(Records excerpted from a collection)
+--

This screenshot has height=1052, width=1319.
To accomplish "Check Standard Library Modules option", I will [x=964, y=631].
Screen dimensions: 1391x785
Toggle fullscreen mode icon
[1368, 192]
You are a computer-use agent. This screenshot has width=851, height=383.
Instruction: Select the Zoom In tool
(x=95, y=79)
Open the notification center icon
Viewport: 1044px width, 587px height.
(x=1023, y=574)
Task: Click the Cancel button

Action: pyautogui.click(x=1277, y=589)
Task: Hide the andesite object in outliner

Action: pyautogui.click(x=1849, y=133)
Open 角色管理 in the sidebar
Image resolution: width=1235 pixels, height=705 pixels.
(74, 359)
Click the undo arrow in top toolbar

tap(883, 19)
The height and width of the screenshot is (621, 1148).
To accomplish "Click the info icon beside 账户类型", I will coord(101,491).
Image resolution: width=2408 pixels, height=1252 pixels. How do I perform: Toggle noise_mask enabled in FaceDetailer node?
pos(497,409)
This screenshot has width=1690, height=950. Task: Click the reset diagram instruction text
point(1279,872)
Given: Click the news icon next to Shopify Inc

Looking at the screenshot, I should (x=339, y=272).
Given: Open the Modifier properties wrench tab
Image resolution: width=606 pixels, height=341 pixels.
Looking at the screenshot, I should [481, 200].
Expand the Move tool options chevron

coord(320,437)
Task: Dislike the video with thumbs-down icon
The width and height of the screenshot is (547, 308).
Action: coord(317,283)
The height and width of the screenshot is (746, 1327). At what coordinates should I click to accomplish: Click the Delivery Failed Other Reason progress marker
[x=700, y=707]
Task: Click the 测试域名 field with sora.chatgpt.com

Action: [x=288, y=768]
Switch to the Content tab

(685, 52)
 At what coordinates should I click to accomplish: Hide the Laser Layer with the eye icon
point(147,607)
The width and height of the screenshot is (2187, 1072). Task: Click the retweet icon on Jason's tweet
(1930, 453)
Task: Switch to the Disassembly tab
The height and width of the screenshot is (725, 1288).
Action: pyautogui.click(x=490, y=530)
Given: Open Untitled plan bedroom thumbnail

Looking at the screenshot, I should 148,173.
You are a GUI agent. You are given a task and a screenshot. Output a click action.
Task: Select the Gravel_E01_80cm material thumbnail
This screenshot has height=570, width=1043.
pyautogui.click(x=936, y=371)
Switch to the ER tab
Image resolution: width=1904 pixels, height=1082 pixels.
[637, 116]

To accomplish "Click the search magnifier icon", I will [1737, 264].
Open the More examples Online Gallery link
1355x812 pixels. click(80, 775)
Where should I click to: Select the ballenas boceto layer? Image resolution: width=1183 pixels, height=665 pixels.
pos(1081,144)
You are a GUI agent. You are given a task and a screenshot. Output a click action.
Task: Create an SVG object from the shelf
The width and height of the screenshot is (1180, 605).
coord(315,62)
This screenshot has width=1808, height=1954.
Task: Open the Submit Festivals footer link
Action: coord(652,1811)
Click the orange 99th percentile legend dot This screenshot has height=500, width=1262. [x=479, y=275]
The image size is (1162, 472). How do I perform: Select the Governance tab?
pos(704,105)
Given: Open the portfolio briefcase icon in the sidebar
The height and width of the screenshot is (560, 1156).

+--

• _About this exercise_:
Starting at the line that contains "The image size", retype every line through the end of the records exactly, and nothing else.

• _Written solution_:
The image size is (1162, 472). How do I perform: Select the Governance tab?
pos(704,105)
Given: Open the portfolio briefcase icon in the sidebar
The height and width of the screenshot is (560, 1156).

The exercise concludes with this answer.